Source extract
_____

Section 2.2Repayment
(a) | Scheduled Maturity Date. |
(i) The principal amount of, and all accrued and unpaid interest on, the Junior Subordinated Notes will be payable in full on the Scheduled Maturity Date;provided, however, that in the event the Company has delivered an Officers’ Certificate to the Trustee pursuant to clause (v) of this Section 2.2(a) in connection with the Scheduled Maturity Date, (x) the principal amount of Junior Subordinated Notes payable on the Scheduled Maturity Date, if any, will be the principal amount set forth in the notice of repayment, if any, accompanying such Officers’ Certificate, (y) such principal amount of Junior Subordinated Notes will be repaid on the Scheduled Maturity Date pursuant to Article III, and (z) subject to clause (iii) of this Section 2.2(a), the remaining Junior Subordinated Notes will remain outstanding and will be payable on the immediately succeeding Interest Payment Date or such earlier date on which they are redeemed pursuant to Section 2.8 or become due and payable pursuant to Section 5.2 of the Indenture, as amended by Section 2.9(b) hereof. The entire principal amount of the Junior Subordinated Notes outstanding will be due and payable on the Scheduled Maturity Date in the event the Company does not deliver an Officers’ Certificate to the Trustee during the period from and including the 30th Business Day immediately preceding the Scheduled Maturity Date to and including the 10th Business Day immediately preceding the Scheduled Maturity Date.

_____

Material
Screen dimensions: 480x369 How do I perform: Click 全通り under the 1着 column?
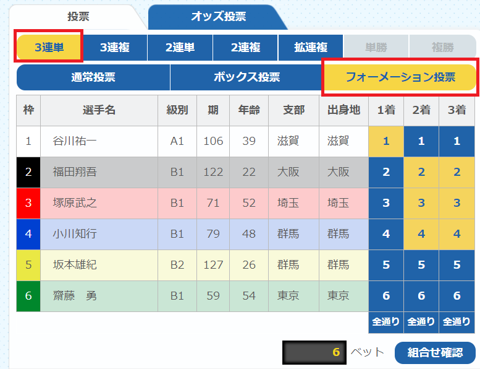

_____

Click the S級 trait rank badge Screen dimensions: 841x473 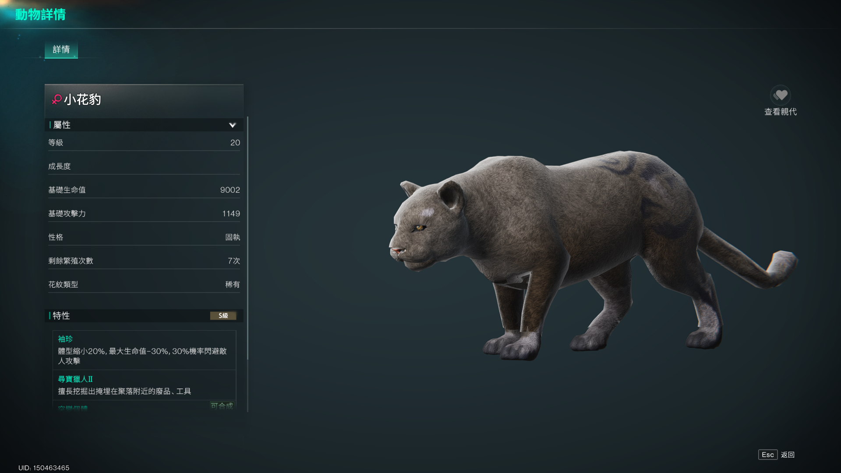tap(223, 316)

_____

Things to do
- A) According to the repayment provision, what is the period during which the Company may deliver an Officers’ Certificate to the Trustee before the Scheduled Maturity Date?
- B) Translate this sentence from the repayment provision into Spanish: "The entire principal amount of the Junior Subordinated Notes outstanding will be due and payable on the Scheduled Maturity Date in the event the Company does not deliver an Officers’ Certificate to the Trustee during the period from and including the 30th Business Day immediately preceding the Scheduled Maturity Date to and including the 10th Business Day immediately preceding the Scheduled Maturity Date."
The records are separate from the repayment provision.

Expected answers
- A) It runs from and including the 30th Business Day immediately preceding the Scheduled Maturity Date to and including the 10th Business Day immediately preceding the Scheduled Maturity Date.

- B) La totalidad del monto de capital pendiente de los Pagarés Subordinados Junior será exigible y pagadera en la Fecha de Vencimiento Programada en caso de que la Compañía no entregue un Certificado de Funcionarios al Fiduciario durante el período comprendido desde el 30.º Día Hábil inmediatamente anterior a la Fecha de Vencimiento Programada, inclusive, hasta el 10.º Día Hábil inmediatamente anterior a la Fecha de Vencimiento Programada, inclusive.